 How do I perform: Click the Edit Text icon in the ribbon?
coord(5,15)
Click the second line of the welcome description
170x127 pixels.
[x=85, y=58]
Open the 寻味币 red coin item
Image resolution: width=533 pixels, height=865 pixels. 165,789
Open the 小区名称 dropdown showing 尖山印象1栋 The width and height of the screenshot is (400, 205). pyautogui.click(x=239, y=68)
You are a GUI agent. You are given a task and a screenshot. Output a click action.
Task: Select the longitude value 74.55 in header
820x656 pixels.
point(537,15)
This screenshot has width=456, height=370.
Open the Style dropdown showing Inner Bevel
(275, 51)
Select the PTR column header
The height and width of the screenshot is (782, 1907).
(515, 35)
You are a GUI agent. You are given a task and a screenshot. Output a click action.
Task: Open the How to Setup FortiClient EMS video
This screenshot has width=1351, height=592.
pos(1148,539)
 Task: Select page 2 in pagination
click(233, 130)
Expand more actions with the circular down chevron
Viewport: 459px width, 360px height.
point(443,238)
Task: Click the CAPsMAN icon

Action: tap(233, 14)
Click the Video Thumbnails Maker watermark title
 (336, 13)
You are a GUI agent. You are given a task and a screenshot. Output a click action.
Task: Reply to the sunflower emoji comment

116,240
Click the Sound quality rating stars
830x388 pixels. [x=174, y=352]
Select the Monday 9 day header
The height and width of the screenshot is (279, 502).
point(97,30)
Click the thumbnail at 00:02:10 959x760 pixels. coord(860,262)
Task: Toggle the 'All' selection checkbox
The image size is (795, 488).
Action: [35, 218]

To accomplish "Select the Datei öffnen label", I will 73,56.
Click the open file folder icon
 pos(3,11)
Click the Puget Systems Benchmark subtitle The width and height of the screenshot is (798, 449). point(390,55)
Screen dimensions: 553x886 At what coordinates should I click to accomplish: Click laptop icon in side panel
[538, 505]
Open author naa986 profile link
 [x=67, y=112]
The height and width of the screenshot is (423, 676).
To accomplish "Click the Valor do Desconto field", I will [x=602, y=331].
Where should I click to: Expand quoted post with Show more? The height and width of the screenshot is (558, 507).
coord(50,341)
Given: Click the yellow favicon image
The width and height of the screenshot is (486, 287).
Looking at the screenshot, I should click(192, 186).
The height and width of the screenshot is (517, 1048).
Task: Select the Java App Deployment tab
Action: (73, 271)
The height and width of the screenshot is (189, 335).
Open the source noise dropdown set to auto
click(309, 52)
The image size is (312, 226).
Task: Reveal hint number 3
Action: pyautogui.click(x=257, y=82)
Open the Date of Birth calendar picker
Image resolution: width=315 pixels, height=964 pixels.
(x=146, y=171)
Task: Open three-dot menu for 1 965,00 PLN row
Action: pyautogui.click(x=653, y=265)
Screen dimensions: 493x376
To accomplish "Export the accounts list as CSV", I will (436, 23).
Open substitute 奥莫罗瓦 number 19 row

- THE TASK:
Give again, word for word, every line from the one holding "Screen dimensions: 493x376" to the end of the data.

- RESPONSE BOX:
Screen dimensions: 493x376
To accomplish "Export the accounts list as CSV", I will (436, 23).
Open substitute 奥莫罗瓦 number 19 row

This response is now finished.